The extent of damage to customers' interests
Whether numerous customers have incurred damages on a wide scale, and to what extent each individual customer has incurred damages.
Maliciousness of the conduct
Whether the financial institution's act was malicious - for example, whether it continued to sell similar products despite receiving many complaints from customers.
Length and frequency of conduct
Whether the act was performed over a long or short period of time, and whether it was performed repeatedly/continuously, or rather a one-off event.
Existence of intention
Whether the act was performed intentionally with awareness of its illegality and inappropriateness, or due to negligence.
Organized involvement
Whether the act was performed based on a personal decision by the sales staff on the floor, or whether a manager was involved as well; whether the top management was involved therein.
Concealment of conduct
Whether there were any attempts to cover up the problem after it was recognized; and if so, whether it was organized.
Involvement with antisocial forces
Whether there was any involvement with antisocial forces, and if so, the extent of their involvement.

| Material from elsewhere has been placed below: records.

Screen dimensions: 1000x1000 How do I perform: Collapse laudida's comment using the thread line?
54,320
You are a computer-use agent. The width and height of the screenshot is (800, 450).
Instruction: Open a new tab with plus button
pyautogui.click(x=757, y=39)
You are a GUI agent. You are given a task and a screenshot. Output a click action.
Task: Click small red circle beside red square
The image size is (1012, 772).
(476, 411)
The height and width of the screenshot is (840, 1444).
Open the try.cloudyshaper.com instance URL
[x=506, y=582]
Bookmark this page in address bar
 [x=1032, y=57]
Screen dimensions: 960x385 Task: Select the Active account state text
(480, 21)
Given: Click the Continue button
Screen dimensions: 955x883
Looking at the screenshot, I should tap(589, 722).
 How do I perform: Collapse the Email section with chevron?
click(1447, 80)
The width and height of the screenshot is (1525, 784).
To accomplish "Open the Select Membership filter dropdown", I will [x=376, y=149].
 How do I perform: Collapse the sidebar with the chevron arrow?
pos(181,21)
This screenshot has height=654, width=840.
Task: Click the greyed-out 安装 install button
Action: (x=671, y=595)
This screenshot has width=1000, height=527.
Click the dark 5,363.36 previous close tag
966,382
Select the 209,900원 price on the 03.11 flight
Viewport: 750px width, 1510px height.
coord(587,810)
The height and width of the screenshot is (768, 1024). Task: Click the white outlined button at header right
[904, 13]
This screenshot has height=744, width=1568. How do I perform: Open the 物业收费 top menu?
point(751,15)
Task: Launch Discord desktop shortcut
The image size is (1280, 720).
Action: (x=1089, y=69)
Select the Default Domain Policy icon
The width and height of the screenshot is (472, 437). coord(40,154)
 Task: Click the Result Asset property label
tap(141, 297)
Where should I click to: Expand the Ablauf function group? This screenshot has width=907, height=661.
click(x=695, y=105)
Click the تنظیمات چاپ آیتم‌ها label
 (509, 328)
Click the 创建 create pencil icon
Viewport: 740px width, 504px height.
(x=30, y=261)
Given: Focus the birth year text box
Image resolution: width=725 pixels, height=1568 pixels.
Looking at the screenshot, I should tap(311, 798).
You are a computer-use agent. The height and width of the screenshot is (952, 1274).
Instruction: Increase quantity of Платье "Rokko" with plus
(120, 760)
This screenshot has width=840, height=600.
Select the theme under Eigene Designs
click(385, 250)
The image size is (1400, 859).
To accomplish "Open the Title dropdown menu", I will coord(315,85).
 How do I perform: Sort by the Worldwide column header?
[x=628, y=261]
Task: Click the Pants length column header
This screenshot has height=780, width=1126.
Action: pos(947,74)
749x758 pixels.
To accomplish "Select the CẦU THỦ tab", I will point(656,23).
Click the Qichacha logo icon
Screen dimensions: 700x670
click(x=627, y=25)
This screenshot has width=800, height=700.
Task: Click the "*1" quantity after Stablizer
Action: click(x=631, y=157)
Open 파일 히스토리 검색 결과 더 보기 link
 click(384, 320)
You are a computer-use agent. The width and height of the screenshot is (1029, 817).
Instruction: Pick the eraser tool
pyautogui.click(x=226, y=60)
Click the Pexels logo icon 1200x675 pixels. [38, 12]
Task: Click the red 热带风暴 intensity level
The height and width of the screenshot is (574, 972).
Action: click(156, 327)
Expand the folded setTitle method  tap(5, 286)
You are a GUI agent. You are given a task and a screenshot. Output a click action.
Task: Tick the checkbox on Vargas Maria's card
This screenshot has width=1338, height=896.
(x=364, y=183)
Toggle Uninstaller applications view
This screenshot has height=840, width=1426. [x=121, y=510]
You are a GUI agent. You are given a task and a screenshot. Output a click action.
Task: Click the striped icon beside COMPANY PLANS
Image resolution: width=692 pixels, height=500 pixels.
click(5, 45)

iiAppropriateness of Governance Systems and Operational Control Systems causing or contributing to the violation
Whether presidents and the board of directors fully recognize the importance of compliance and take necessary initiatives to ensure compliance
Whether internal audit structures are adequately established and whether they work in a reliable manner
Whether compliance and risk management structures are well organized and function effectively
Whether operational staff recognize the importance of compliance and whether internal education programs are adequately provided to employees
iiiMitigating Factors
In addition to the above, whether there are any mitigating factors, such as, whether the financial institution is itself making necessary efforts to protect customers in a voluntary fashion prior to administrative responses.
In particular, in cases where the financial institution is making voluntary efforts in an appropriate manner based on the principles that have been shared with the authorities, this fact will be taken into consideration as a mitigating factor.
2. In consideration of the factors referred to in 1. above and after looking into whether there are any other factors that should be taken into account, we ultimately decide on administrative action by examining the following:
(1)Whether it is appropriate to let the financial institutions concerned make voluntary efforts to achieve the necessary improvements in their business operations.
(2)Whether considerable efforts are required in terms of the business improvement and whether it is necessary to have the financial institution concentrate intensively on implementation of business improvements for a certain period of time.
(3)Whether it is appropriate to allow the financial institution to continue its business operations.